_EXCERPT TO READ:_
○ ○ ○ ○

Economic Growth, Labor Market Segmentation, and Labor Productivity: A Story from Indonesia

Economic Growth, Labor Market Segmentation, and Labor Productivity: A Story from Indonesia

Tulus T. H. Tambunan (Center for Industry, SME and Business Competition Studies, Indonesia)
DOI: 10.4018/978-1-5225-2008-5.ch019
OnDemand PDF Download:
List Price: $37.50


This chapter examines economic growth, labor market segmentation, informal employment, and labor productivity in Indonesia from 1990-2015. It shows four important facts. First, Indonesia was ever among countries in Southeast Asia with the highest economic growth before the country was severely hit by the Asian financial crisis in 1997/98. In 1999, the country started to recover, and since then, the economy has performed exceptionally well until these days. Second, total employment increased continuously, although as a percentage of total labor force, it tends to decline. Second, total labor productivity also continued to increase. Third, employment is still dominated by the informal sector. This chapter also discusses labor market policy in Indonesia. This chapter concludes that there are many factors that simultaneously determine directly or indirectly the growth of labor productivity, including good macroeconomic management and effective labor market policies.

○ ○ ○ ○

_STORED ROWS:_

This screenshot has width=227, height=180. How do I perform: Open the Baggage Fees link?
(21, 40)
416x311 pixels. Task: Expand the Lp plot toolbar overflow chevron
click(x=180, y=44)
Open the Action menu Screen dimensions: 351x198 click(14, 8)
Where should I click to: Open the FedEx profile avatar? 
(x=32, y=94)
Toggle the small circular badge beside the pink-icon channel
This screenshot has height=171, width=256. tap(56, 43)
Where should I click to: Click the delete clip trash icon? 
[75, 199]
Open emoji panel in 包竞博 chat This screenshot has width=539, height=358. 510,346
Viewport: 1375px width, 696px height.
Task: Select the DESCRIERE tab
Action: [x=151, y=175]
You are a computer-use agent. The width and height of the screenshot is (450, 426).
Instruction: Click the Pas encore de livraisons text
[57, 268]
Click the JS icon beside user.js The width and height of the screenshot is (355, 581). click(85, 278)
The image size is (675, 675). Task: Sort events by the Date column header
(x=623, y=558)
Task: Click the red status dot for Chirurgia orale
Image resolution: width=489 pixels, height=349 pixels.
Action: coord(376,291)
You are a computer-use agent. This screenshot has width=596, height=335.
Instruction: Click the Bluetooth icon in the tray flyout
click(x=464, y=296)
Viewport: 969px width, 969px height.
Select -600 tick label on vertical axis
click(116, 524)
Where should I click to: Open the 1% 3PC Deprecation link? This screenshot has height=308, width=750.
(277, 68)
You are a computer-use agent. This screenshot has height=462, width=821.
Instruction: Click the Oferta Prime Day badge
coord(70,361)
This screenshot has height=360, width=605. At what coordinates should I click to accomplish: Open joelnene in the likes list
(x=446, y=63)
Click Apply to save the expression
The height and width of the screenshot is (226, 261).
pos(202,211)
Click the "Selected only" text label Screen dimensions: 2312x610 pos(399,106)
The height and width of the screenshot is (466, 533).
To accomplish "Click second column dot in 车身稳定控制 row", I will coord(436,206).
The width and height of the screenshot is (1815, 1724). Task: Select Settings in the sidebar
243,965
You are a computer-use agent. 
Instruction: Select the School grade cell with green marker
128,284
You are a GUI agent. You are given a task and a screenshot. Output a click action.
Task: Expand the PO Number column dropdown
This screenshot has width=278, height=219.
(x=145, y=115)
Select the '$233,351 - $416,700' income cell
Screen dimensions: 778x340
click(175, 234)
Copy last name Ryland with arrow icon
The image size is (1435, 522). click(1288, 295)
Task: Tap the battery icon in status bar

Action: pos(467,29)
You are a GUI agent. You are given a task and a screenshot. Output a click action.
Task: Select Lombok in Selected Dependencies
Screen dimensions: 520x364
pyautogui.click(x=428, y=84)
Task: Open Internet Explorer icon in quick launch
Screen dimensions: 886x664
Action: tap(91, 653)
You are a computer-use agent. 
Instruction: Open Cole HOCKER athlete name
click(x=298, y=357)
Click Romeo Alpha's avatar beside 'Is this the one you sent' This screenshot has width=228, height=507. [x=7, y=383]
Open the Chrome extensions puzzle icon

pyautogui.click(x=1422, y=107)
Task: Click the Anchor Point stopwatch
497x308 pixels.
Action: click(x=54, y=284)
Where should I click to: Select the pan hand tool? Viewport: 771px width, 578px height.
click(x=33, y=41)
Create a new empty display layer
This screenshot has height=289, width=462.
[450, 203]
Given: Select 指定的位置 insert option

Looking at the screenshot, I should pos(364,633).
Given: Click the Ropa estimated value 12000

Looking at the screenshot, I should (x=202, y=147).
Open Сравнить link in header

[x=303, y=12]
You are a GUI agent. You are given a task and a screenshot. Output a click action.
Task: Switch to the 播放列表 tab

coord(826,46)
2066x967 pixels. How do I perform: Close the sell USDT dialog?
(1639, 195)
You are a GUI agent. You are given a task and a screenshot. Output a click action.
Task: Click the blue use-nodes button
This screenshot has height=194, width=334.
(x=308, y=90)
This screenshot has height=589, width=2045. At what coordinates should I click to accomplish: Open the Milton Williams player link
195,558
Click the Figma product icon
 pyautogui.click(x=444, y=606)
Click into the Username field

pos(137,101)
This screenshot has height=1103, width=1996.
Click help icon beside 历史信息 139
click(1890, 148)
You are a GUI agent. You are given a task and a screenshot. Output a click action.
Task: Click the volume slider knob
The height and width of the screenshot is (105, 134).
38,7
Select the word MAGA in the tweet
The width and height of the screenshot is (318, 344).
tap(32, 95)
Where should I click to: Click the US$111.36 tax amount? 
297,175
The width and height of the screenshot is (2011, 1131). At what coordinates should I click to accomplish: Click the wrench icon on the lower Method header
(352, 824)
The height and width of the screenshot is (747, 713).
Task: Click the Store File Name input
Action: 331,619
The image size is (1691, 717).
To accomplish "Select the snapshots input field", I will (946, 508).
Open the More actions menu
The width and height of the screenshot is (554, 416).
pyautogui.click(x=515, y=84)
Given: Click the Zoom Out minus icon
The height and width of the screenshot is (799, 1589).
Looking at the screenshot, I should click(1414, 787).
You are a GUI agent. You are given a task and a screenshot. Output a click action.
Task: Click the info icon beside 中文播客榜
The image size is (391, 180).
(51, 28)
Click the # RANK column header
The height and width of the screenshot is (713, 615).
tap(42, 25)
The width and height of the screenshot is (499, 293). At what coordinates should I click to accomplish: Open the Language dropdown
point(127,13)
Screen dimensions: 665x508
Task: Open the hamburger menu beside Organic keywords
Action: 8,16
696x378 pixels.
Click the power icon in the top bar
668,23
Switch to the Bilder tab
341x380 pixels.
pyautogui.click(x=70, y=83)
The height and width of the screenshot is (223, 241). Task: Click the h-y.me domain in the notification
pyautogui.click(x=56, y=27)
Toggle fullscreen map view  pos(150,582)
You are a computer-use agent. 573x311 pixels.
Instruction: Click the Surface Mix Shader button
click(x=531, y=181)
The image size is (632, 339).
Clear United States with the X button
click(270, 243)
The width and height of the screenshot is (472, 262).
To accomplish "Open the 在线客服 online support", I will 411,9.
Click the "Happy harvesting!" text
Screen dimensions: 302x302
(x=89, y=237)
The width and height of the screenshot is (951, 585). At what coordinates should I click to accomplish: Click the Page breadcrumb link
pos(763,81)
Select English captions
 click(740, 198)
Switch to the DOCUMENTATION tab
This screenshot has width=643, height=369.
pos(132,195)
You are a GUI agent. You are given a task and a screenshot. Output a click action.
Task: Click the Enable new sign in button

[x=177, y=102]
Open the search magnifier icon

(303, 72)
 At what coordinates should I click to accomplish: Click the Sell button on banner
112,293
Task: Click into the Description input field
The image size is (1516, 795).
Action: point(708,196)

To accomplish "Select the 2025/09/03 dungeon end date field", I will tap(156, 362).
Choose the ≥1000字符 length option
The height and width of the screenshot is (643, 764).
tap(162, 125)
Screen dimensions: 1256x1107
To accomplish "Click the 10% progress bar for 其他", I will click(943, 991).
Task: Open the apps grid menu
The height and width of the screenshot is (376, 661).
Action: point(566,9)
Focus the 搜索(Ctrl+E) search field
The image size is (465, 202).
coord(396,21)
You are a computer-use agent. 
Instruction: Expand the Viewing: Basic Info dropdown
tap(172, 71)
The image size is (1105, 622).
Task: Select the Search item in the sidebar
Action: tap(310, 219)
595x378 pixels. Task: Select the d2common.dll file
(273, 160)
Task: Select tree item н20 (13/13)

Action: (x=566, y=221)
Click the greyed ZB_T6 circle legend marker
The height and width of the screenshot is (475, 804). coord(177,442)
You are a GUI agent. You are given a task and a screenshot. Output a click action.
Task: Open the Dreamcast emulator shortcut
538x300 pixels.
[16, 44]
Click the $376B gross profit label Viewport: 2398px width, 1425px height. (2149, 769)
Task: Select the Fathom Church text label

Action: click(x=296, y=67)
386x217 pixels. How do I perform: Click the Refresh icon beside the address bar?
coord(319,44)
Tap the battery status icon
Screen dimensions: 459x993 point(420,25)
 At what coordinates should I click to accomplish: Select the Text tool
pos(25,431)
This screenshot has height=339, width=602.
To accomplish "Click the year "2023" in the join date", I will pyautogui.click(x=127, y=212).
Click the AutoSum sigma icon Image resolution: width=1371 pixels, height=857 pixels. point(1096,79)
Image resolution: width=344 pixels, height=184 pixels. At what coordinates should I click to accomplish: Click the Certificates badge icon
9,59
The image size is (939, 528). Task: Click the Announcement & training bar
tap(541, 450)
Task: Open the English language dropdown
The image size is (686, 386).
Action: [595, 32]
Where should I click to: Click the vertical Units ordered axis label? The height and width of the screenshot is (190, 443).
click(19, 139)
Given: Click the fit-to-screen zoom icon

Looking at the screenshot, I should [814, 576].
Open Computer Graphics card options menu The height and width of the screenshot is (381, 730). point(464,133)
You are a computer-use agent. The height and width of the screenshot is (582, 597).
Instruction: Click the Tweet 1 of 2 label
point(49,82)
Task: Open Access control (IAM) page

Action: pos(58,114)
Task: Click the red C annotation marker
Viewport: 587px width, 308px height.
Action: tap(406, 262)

○ ○ ○ ○

_REQUIREMENT A:_ Edit the entries from the line containing "The height and width of the screenshot is (223, 241)." through the line containing "click(270, 243)", inclusive, replacing "United States" with "Canada" and changing nothing else. Return only those lines.
_REQUIREMENT B:_ Extend the abstract on Indonesian economic growth and labor productivity, starting after its final sentence.
The abstract on Indonesian labor productivity and the entries after it are unrelated material.

_TASK RESULT A:_
The height and width of the screenshot is (223, 241). Task: Click the h-y.me domain in the notification
pyautogui.click(x=56, y=27)
Toggle fullscreen map view  pos(150,582)
You are a computer-use agent. 573x311 pixels.
Instruction: Click the Surface Mix Shader button
click(x=531, y=181)
The image size is (632, 339).
Clear Canada with the X button
click(270, 243)

_TASK RESULT B:_
Chapter Preview


During the 'New Order' era (1966-1998), Indonesia was among countries with the highest economic growth in Southeast Asia. Only in 1998, when it was severely hit by the Asian financial crisis, the country experienced a negative economic growth up to 13 percent. In 1999 Indonesia started to recover, and since then the economy performed well. This was also the reason why during the 2008/09 global financial crisis, the economy was not seriously impacted, although exports of some commodities dropped as the crisis affected the economy mainly through export channel. However, economic growth has been moderated in recent years, which is expected to grow only by 5 percent by the end of 2016. This decline in economic growth rate was caused by a combination of the following factors: weakening world demand for Indonesian exports, low investment growth related, a certain extent, to lower international prices for some commodities, and heightened regulatory uncertainty and lack of infrastructure in the country. The good performance of the economy, except in 1998, has a positive impact on employment as it continued to increase; although the rate of the increase varies by sector.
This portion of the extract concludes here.